Task set:
a: Using the excerpt on gem trade and diamond impression, answer the following:
(i) Which attributes define the sales and trends history?
(ii) In what city is OctoNus Software located?
(iii) Through what did the trade commoditize the diamond category?
b: Continue the excerpt on gem trade and diamond impression, picking up after its last sentence.

Document segment:
-------

The trade-related information provides powerful forecasting tools for the marketplace administrator. These include sales and trends history, defined by attributes such as type, color, geography, seasonality, and price, and the ability to identify tendencies (e.g., “Prices of untreated ruby gems between 2 and 3 carats are on the rise in Europe…”) and pricing opportunities (e.g., “Currently, there is a high demand for pale-colored Paraíba tourmaline gems in Far East markets”).

Diamond Impression: The Key to Sustainable Competitiveness

Sergey Sivovolenko1, Roman Serov2, and Janak Mistry3 (presenter)
1OctoNus Finland Oy, Tampere, Finland
2OctoNus Software, Moscow
3Lexus SoftMac, Surat, India

People are impressed with the uniqueness of diamond, which incorporates factors such as brilliance and fire. When the trade commoditized the category through the Four Cs, it was partly due to the technical inability to promote diamond’s impressive optical effects, including optical illusions. This common trade practice inhibited diamond’s competitiveness against other goods in the luxury sector. But from now on, emerging technology will allow demonstration of diamond’s magic on a large scale with fine details.

-------

Extracted records:
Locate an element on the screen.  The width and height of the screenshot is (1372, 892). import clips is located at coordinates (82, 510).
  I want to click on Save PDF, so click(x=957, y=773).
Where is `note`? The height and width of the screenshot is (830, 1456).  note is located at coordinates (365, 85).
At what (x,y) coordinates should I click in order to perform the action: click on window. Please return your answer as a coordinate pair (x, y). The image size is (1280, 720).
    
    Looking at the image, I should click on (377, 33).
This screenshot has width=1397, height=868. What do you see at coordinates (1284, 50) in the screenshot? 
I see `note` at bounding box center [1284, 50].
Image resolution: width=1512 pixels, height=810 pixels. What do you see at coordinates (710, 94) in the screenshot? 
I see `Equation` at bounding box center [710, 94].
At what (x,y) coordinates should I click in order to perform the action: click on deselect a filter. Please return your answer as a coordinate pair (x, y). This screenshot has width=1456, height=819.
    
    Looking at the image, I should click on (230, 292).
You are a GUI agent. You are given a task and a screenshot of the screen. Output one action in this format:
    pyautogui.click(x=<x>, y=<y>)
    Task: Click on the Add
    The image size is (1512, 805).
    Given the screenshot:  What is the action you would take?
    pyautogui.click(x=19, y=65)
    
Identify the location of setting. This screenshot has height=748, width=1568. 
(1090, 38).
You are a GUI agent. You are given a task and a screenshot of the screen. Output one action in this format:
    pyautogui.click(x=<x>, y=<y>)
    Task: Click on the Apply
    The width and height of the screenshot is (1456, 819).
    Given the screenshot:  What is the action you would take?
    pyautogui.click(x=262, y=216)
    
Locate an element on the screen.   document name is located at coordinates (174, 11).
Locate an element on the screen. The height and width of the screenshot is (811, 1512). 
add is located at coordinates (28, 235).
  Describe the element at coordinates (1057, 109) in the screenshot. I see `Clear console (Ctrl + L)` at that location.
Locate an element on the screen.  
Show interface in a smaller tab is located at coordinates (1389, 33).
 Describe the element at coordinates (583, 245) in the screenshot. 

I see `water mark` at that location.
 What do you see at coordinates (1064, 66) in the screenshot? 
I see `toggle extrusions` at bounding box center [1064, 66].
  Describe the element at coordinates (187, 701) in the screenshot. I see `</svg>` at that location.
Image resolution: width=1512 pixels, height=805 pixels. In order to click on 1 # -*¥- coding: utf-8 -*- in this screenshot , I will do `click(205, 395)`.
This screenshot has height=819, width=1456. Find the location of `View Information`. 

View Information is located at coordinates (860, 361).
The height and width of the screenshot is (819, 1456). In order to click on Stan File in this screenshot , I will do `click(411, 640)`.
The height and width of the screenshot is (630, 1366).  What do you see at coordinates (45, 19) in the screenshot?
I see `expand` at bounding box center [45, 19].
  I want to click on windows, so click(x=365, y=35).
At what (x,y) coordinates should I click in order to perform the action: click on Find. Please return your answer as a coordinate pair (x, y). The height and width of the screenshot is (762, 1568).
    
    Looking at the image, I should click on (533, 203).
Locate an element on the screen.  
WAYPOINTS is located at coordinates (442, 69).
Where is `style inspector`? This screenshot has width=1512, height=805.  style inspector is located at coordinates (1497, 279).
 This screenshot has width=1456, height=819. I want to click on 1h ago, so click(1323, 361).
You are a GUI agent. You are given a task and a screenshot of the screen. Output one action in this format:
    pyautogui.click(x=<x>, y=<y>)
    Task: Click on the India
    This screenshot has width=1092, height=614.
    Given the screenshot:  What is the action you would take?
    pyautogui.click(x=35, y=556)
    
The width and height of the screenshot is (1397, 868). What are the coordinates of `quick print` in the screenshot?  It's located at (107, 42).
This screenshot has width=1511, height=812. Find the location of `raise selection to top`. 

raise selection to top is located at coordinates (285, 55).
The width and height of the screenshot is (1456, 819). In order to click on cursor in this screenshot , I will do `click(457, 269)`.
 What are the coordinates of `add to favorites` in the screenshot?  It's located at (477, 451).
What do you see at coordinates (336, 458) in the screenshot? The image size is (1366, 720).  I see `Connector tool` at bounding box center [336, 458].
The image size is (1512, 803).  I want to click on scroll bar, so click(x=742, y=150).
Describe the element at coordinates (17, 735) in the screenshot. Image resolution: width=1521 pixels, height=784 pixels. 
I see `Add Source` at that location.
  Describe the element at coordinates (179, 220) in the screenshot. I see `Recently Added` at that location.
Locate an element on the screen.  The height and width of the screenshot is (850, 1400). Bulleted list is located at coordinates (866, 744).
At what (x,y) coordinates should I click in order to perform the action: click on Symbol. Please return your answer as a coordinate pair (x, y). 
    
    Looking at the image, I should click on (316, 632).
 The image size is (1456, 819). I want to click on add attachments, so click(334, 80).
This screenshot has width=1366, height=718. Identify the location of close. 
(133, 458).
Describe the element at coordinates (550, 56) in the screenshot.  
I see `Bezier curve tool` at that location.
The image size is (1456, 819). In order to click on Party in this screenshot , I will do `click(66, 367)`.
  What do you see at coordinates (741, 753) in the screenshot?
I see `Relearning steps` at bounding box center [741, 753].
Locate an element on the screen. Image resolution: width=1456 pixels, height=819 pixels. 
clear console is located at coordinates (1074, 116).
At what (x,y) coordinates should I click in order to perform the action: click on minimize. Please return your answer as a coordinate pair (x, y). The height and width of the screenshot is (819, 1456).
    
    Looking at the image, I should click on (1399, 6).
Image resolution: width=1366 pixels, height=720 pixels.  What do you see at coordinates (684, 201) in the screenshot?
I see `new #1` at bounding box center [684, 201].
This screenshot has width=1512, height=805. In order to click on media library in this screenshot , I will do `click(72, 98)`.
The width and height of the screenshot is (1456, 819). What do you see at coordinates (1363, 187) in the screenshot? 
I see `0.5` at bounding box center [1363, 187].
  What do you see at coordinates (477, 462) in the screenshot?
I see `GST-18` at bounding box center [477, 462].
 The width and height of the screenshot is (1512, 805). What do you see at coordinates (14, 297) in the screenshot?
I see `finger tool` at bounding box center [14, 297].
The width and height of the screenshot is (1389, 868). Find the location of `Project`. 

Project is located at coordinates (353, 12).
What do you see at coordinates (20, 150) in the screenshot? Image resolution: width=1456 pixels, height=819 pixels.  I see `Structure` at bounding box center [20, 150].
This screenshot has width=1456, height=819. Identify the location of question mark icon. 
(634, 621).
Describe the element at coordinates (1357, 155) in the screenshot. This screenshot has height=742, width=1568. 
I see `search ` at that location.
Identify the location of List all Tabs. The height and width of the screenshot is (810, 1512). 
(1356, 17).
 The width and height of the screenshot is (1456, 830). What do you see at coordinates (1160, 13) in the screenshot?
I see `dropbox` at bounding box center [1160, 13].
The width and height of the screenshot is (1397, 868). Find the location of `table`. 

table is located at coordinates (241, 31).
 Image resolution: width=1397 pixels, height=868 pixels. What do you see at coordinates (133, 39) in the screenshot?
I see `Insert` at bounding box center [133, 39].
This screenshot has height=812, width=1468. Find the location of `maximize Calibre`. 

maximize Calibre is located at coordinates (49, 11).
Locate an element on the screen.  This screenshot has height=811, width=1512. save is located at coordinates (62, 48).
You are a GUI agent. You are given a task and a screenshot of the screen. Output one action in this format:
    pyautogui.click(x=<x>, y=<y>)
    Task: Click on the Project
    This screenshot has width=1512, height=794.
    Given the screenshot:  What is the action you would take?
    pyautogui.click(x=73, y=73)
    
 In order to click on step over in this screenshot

-------

Answers to the problems:
a:
(i) Type, color, geography, seasonality, and price.
(ii) Moscow.
(iii) The Four Cs.

b:
Modern algorithmic craftsmanship creates the category of high-vibrancy diamonds, referred to here as Hi-Vi: exceptional diamonds with superior consumer benefits such as brilliance, fire, table color, symmetry, and spread, compared to others of the same shape, size, and pavilion color. The triple excellent round, which took centuries for the industry to craft, was the first Hi-Vi diamond.

Diamond vibrancy is a combination of optical effects and illusions. For example, brilliance, fire, scintillation, and spread depend on both objective parameters such as cut design and stone size, as well as subjective aspects of human vision, such as space-temporal sensitivity and stereo perception. Figure 1A demonstrates the scintillating grid illusion: The intersections seem to flicker white and black, generating additional brightness and contrast when the observer’s glance wanders. Distortion of pattern ruins this effect (figure 1B). Certain patterns produce higher perceived brightness. This example is a 2D effect; more astonishing optical illusions result from human stereo vision.

Optical effects and illusions creating diamond vibrancy
Figure 1. A scintillation grid (A), a scintillation grid with a wavy pattern (B), and squares covered by round brilliant-cut diamonds in different sizes (C).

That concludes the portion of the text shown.